<<<<

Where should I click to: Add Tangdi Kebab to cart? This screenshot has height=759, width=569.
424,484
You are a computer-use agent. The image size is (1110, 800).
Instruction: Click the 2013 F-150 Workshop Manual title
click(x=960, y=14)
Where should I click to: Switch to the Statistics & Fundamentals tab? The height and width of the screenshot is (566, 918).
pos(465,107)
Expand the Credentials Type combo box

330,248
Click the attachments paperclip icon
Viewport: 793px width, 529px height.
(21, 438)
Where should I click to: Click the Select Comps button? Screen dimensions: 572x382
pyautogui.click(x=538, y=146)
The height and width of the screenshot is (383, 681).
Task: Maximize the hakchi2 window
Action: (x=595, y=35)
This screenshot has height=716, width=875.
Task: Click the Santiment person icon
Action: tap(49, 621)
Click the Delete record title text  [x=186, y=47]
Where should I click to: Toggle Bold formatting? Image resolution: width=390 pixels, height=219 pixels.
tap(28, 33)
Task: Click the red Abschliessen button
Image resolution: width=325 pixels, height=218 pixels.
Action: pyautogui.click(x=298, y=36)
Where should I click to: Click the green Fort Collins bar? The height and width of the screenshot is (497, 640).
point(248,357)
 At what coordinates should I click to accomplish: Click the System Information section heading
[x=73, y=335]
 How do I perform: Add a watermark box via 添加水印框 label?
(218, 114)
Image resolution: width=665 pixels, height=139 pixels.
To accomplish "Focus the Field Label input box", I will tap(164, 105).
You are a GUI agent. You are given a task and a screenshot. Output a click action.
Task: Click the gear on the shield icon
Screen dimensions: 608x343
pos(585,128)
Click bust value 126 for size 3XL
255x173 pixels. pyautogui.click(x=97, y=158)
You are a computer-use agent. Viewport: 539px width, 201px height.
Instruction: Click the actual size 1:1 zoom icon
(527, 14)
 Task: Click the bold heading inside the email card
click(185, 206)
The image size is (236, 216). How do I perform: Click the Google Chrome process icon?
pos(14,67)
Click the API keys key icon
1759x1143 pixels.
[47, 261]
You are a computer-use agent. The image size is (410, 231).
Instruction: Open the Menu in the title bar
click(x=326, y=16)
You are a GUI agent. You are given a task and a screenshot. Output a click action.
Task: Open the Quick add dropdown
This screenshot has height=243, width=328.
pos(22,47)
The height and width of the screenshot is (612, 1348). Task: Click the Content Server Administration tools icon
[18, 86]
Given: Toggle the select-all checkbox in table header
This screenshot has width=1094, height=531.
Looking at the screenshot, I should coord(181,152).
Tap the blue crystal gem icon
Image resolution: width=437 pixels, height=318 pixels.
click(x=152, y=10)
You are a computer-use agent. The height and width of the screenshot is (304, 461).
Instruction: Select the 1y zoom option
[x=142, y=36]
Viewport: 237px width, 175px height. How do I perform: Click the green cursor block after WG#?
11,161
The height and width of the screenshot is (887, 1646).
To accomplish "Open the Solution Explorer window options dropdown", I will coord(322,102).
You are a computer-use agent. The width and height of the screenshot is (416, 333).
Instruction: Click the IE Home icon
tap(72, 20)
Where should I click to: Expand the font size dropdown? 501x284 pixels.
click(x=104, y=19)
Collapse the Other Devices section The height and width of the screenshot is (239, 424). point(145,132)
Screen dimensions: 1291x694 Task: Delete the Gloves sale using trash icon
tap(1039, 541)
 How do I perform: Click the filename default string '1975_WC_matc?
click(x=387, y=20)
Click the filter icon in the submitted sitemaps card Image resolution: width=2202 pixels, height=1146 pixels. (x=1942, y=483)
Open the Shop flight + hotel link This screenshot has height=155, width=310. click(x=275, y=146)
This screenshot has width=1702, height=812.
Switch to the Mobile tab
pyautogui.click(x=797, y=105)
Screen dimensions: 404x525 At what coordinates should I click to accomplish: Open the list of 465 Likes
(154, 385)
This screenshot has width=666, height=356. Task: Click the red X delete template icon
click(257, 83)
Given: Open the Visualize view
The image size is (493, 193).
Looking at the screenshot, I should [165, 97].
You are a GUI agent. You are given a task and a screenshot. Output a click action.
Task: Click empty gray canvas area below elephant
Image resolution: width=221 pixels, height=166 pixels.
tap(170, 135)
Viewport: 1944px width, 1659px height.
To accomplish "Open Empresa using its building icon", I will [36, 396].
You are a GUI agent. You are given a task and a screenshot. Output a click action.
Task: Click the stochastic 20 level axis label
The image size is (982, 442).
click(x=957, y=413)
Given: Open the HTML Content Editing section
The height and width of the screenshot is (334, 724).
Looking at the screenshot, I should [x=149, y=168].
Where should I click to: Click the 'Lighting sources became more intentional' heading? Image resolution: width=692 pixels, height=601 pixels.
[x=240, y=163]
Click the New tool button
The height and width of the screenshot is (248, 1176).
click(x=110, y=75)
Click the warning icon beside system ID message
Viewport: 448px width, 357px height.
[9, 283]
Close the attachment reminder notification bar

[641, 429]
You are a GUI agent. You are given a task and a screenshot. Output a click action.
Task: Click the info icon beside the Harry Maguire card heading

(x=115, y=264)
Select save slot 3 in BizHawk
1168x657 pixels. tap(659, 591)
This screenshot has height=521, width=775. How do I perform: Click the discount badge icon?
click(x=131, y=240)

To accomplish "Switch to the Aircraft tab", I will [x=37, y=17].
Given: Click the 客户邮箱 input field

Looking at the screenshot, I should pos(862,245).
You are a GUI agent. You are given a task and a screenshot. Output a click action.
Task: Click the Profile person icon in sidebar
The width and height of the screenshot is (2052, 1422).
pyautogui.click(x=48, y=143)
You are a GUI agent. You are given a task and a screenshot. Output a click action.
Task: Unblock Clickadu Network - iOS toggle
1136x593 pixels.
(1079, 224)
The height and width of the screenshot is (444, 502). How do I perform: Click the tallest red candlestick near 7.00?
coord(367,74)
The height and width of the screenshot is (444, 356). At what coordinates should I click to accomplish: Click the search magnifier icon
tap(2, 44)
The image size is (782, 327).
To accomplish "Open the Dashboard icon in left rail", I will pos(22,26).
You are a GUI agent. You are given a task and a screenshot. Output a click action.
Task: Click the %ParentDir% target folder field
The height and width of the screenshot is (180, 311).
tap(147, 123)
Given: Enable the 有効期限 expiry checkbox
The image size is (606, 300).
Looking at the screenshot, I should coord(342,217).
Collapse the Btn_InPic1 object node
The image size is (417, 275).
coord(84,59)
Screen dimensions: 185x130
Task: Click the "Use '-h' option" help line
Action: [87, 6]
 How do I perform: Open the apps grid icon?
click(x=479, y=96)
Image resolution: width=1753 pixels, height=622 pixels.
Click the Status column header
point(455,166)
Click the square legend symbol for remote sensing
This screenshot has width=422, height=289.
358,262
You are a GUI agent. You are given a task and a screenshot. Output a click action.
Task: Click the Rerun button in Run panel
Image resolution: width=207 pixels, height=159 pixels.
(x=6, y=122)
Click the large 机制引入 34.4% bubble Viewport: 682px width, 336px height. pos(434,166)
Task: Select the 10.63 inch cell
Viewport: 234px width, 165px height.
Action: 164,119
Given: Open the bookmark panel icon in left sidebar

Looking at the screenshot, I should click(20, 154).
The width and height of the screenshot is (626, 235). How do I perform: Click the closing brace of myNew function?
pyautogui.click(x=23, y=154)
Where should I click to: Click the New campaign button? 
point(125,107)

>>>>

WHAT IS NEEDED ▸ Extract every line of the listing above, word for word, leaving nothing out and adding nothing.

COMPLETE ANSWER ▸
Where should I click to: Add Tangdi Kebab to cart? This screenshot has height=759, width=569.
424,484
You are a computer-use agent. The image size is (1110, 800).
Instruction: Click the 2013 F-150 Workshop Manual title
click(x=960, y=14)
Where should I click to: Switch to the Statistics & Fundamentals tab? The height and width of the screenshot is (566, 918).
pos(465,107)
Expand the Credentials Type combo box

330,248
Click the attachments paperclip icon
Viewport: 793px width, 529px height.
(21, 438)
Where should I click to: Click the Select Comps button? Screen dimensions: 572x382
pyautogui.click(x=538, y=146)
The height and width of the screenshot is (383, 681).
Task: Maximize the hakchi2 window
Action: (x=595, y=35)
This screenshot has height=716, width=875.
Task: Click the Santiment person icon
Action: tap(49, 621)
Click the Delete record title text  [x=186, y=47]
Where should I click to: Toggle Bold formatting? Image resolution: width=390 pixels, height=219 pixels.
tap(28, 33)
Task: Click the red Abschliessen button
Image resolution: width=325 pixels, height=218 pixels.
Action: pyautogui.click(x=298, y=36)
Where should I click to: Click the green Fort Collins bar? The height and width of the screenshot is (497, 640).
point(248,357)
 At what coordinates should I click to accomplish: Click the System Information section heading
[x=73, y=335]
 How do I perform: Add a watermark box via 添加水印框 label?
(218, 114)
Image resolution: width=665 pixels, height=139 pixels.
To accomplish "Focus the Field Label input box", I will tap(164, 105).
You are a GUI agent. You are given a task and a screenshot. Output a click action.
Task: Click the gear on the shield icon
Screen dimensions: 608x343
pos(585,128)
Click bust value 126 for size 3XL
255x173 pixels. pyautogui.click(x=97, y=158)
You are a computer-use agent. Viewport: 539px width, 201px height.
Instruction: Click the actual size 1:1 zoom icon
(527, 14)
 Task: Click the bold heading inside the email card
click(185, 206)
The image size is (236, 216). How do I perform: Click the Google Chrome process icon?
pos(14,67)
Click the API keys key icon
1759x1143 pixels.
[47, 261]
You are a computer-use agent. The image size is (410, 231).
Instruction: Open the Menu in the title bar
click(x=326, y=16)
You are a GUI agent. You are given a task and a screenshot. Output a click action.
Task: Open the Quick add dropdown
This screenshot has height=243, width=328.
pos(22,47)
The height and width of the screenshot is (612, 1348). Task: Click the Content Server Administration tools icon
[18, 86]
Given: Toggle the select-all checkbox in table header
This screenshot has width=1094, height=531.
Looking at the screenshot, I should coord(181,152).
Tap the blue crystal gem icon
Image resolution: width=437 pixels, height=318 pixels.
click(x=152, y=10)
You are a computer-use agent. The height and width of the screenshot is (304, 461).
Instruction: Select the 1y zoom option
[x=142, y=36]
Viewport: 237px width, 175px height. How do I perform: Click the green cursor block after WG#?
11,161
The height and width of the screenshot is (887, 1646).
To accomplish "Open the Solution Explorer window options dropdown", I will coord(322,102).
You are a computer-use agent. The width and height of the screenshot is (416, 333).
Instruction: Click the IE Home icon
tap(72, 20)
Where should I click to: Expand the font size dropdown? 501x284 pixels.
click(x=104, y=19)
Collapse the Other Devices section The height and width of the screenshot is (239, 424). point(145,132)
Screen dimensions: 1291x694 Task: Delete the Gloves sale using trash icon
tap(1039, 541)
 How do I perform: Click the filename default string '1975_WC_matc?
click(x=387, y=20)
Click the filter icon in the submitted sitemaps card Image resolution: width=2202 pixels, height=1146 pixels. (x=1942, y=483)
Open the Shop flight + hotel link This screenshot has height=155, width=310. click(x=275, y=146)
This screenshot has width=1702, height=812.
Switch to the Mobile tab
pyautogui.click(x=797, y=105)
Screen dimensions: 404x525 At what coordinates should I click to accomplish: Open the list of 465 Likes
(154, 385)
This screenshot has width=666, height=356. Task: Click the red X delete template icon
click(257, 83)
Given: Open the Visualize view
The image size is (493, 193).
Looking at the screenshot, I should [165, 97].
You are a GUI agent. You are given a task and a screenshot. Output a click action.
Task: Click empty gray canvas area below elephant
Image resolution: width=221 pixels, height=166 pixels.
tap(170, 135)
Viewport: 1944px width, 1659px height.
To accomplish "Open Empresa using its building icon", I will [36, 396].
You are a GUI agent. You are given a task and a screenshot. Output a click action.
Task: Click the stochastic 20 level axis label
The image size is (982, 442).
click(x=957, y=413)
Given: Open the HTML Content Editing section
The height and width of the screenshot is (334, 724).
Looking at the screenshot, I should [x=149, y=168].
Where should I click to: Click the 'Lighting sources became more intentional' heading? Image resolution: width=692 pixels, height=601 pixels.
[x=240, y=163]
Click the New tool button
The height and width of the screenshot is (248, 1176).
click(x=110, y=75)
Click the warning icon beside system ID message
Viewport: 448px width, 357px height.
[9, 283]
Close the attachment reminder notification bar

[641, 429]
You are a GUI agent. You are given a task and a screenshot. Output a click action.
Task: Click the info icon beside the Harry Maguire card heading

(x=115, y=264)
Select save slot 3 in BizHawk
1168x657 pixels. tap(659, 591)
This screenshot has height=521, width=775. How do I perform: Click the discount badge icon?
click(x=131, y=240)

To accomplish "Switch to the Aircraft tab", I will [x=37, y=17].
Given: Click the 客户邮箱 input field

Looking at the screenshot, I should pos(862,245).
You are a GUI agent. You are given a task and a screenshot. Output a click action.
Task: Click the Profile person icon in sidebar
The width and height of the screenshot is (2052, 1422).
pyautogui.click(x=48, y=143)
You are a GUI agent. You are given a task and a screenshot. Output a click action.
Task: Unblock Clickadu Network - iOS toggle
1136x593 pixels.
(1079, 224)
The height and width of the screenshot is (444, 502). How do I perform: Click the tallest red candlestick near 7.00?
coord(367,74)
The height and width of the screenshot is (444, 356). At what coordinates should I click to accomplish: Click the search magnifier icon
tap(2, 44)
The image size is (782, 327).
To accomplish "Open the Dashboard icon in left rail", I will pos(22,26).
You are a GUI agent. You are given a task and a screenshot. Output a click action.
Task: Click the %ParentDir% target folder field
The height and width of the screenshot is (180, 311).
tap(147, 123)
Given: Enable the 有効期限 expiry checkbox
The image size is (606, 300).
Looking at the screenshot, I should coord(342,217).
Collapse the Btn_InPic1 object node
The image size is (417, 275).
coord(84,59)
Screen dimensions: 185x130
Task: Click the "Use '-h' option" help line
Action: [87, 6]
 How do I perform: Open the apps grid icon?
click(x=479, y=96)
Image resolution: width=1753 pixels, height=622 pixels.
Click the Status column header
point(455,166)
Click the square legend symbol for remote sensing
This screenshot has width=422, height=289.
358,262
You are a GUI agent. You are given a task and a screenshot. Output a click action.
Task: Click the Rerun button in Run panel
Image resolution: width=207 pixels, height=159 pixels.
(x=6, y=122)
Click the large 机制引入 34.4% bubble Viewport: 682px width, 336px height. pos(434,166)
Task: Select the 10.63 inch cell
Viewport: 234px width, 165px height.
Action: 164,119
Given: Open the bookmark panel icon in left sidebar

Looking at the screenshot, I should click(20, 154).
The width and height of the screenshot is (626, 235). How do I perform: Click the closing brace of myNew function?
pyautogui.click(x=23, y=154)
Where should I click to: Click the New campaign button? 
point(125,107)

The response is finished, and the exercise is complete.